The Menace of Space Weather
Space weather is a catch-all term for the dynamic conditions in space driven by the Sun. This includes phenomena like solar flares and coronal mass ejections (CMEs), which send streams of charged particles hurtling towards Earth. While we are protected
on the ground by our planet's magnetic field and atmosphere, this solar activity can have serious consequences for our modern, technology-dependent society. Geomagnetic storms can disrupt GPS signals, damage satellites, threaten power grids, and interfere with radio communications. The risk is significant enough that India's own space agency, ISRO, actively monitors solar activity to protect its fleet of more than 50 operational satellites. Just recently, a private Indian earth observation satellite was likely lost after encountering a powerful geomagnetic storm. Better forecasting is crucial to mitigating these risks.
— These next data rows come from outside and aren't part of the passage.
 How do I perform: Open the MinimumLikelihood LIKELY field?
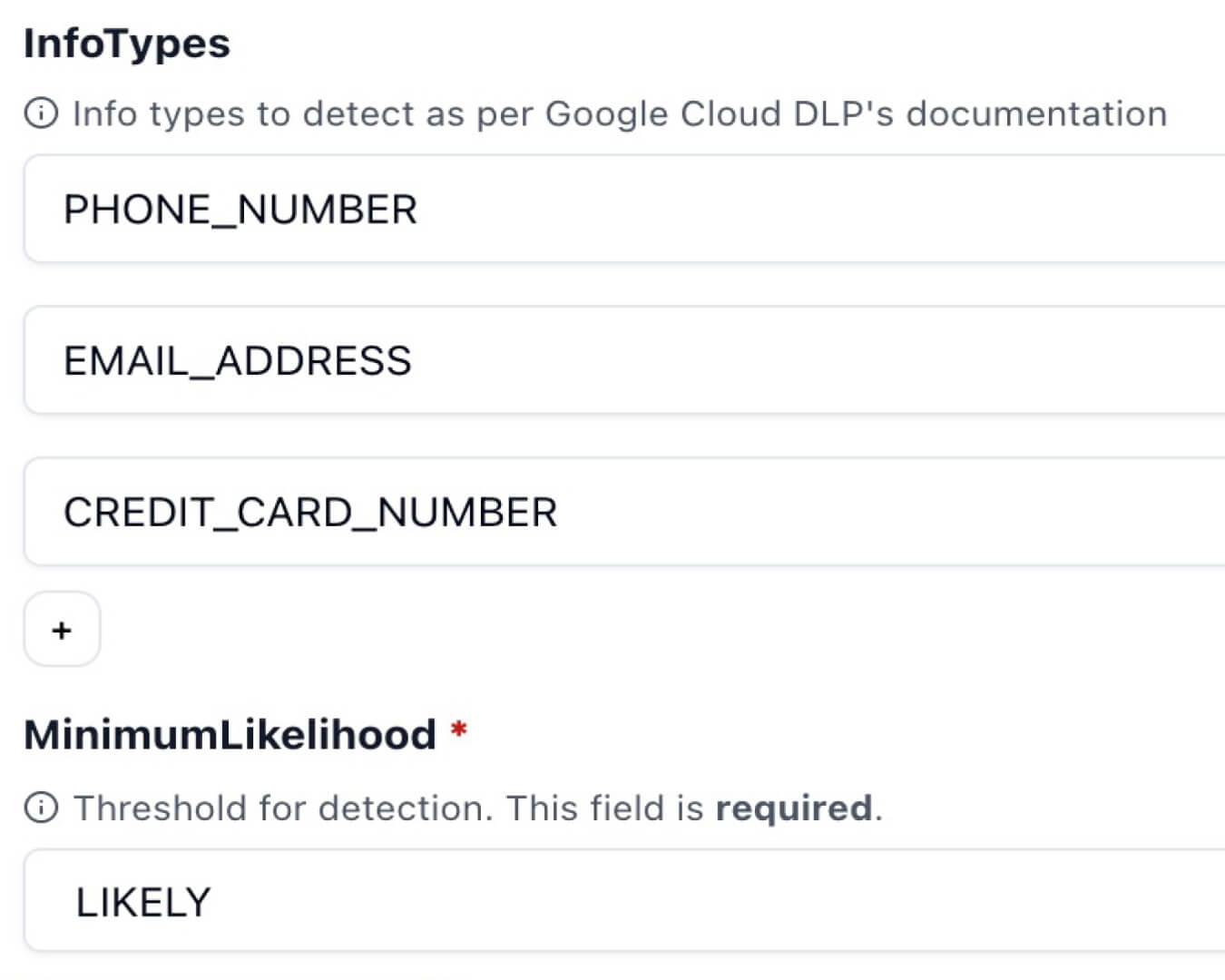click(x=635, y=901)

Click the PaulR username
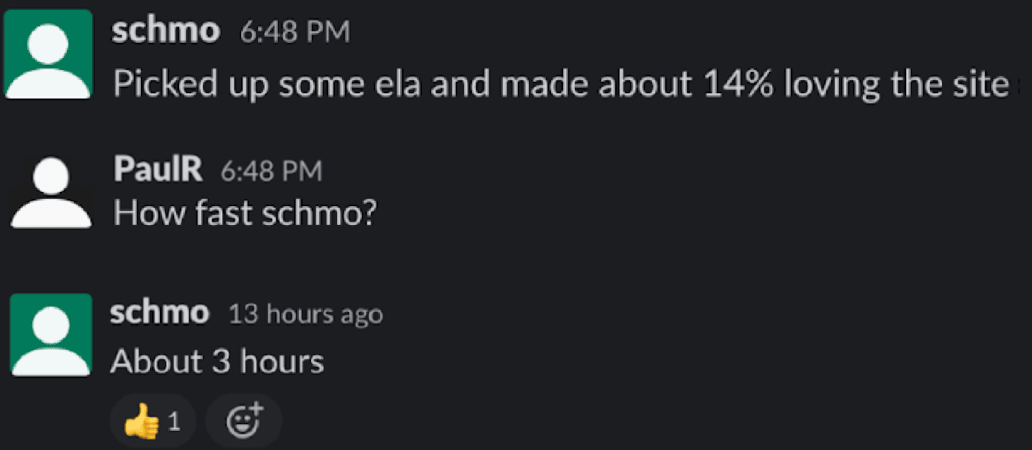(159, 170)
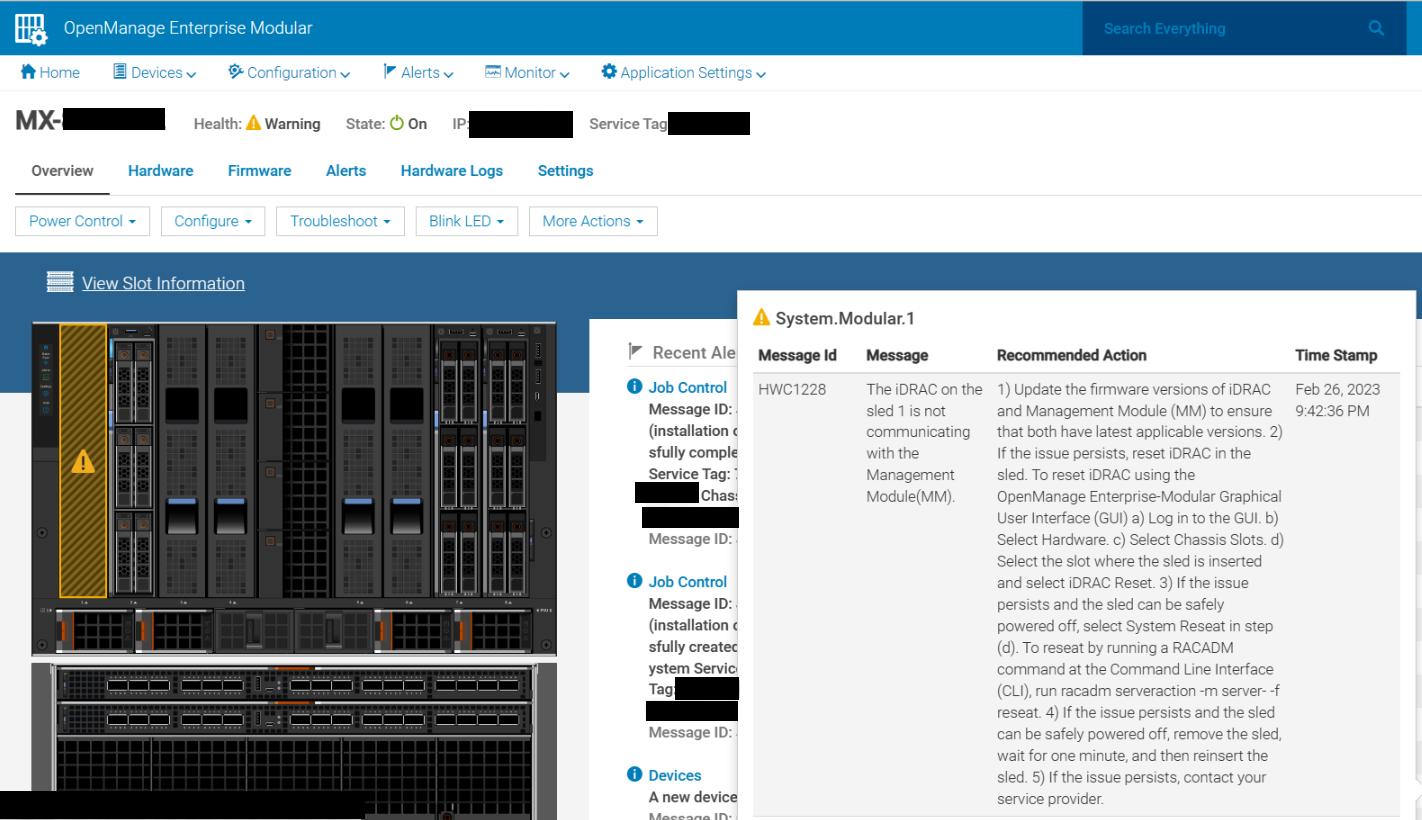Click the View Slot Information link
This screenshot has width=1422, height=820.
pyautogui.click(x=163, y=283)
A Surprising Source of Light
The key to a sharper forecast might be hiding in plain sight, or rather, in a light we can't easily see. Every day, tonnes of dust from shooting stars burn up in our atmosphere. This process seeds the upper atmosphere, specifically the thermosphere, with a fine layer of metallic atoms, including iron. These iron atoms, floating at an altitude of about 80 to 105 kilometres, are excited by energy from the sun and the atmosphere, causing them to emit a faint light known as airglow. This 'iron glow' is a permanent, global phenomenon, but it is too faint to be seen with the naked eye. Specialised instruments, however, can detect this ethereal light from orbit.
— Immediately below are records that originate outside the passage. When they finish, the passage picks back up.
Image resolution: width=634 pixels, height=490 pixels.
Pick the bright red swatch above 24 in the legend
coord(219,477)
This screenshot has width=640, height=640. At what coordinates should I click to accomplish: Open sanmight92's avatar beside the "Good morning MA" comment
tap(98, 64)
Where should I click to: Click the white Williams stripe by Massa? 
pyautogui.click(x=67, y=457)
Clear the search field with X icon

From Meteor Dust to Wind Gauge
The breakthrough came when scientists realised this iron glow could be used as a tracer. The thermosphere is a turbulent place, a chaotic boundary where weather from Earth below meets space weather from above. Understanding the winds and waves in this region is critical for predicting how space weather events will unfold. By observing the subtle shifts and movements in the iron glow, scientists can effectively measure the speed, temperature, and direction of winds in this inaccessible part of the atmosphere. It provides a direct way to see how the upper atmosphere responds to both terrestrial weather, like large storms or even volcanic eruptions, and incoming solar energy.
Sharpening the Forecast
Missions like NASA’s ICON (Ionospheric Connection Explorer) were designed specifically to study this interface between Earth and space by observing airglow. The data gathered helps scientists build more accurate and reliable models of the upper atmosphere. By feeding real-time information about atmospheric winds and density derived from the iron glow into forecasting models, space weather predictions can become more precise. Instead of just knowing a solar storm is coming, we can better predict its specific impacts: which regions might see GPS disruptions or where atmospheric drag could become a danger to low-orbiting satellites. This improved situational awareness gives satellite operators and power grid managers crucial lead time to take protective measures, such as temporarily shutting down sensitive electronics or adjusting satellite orbits.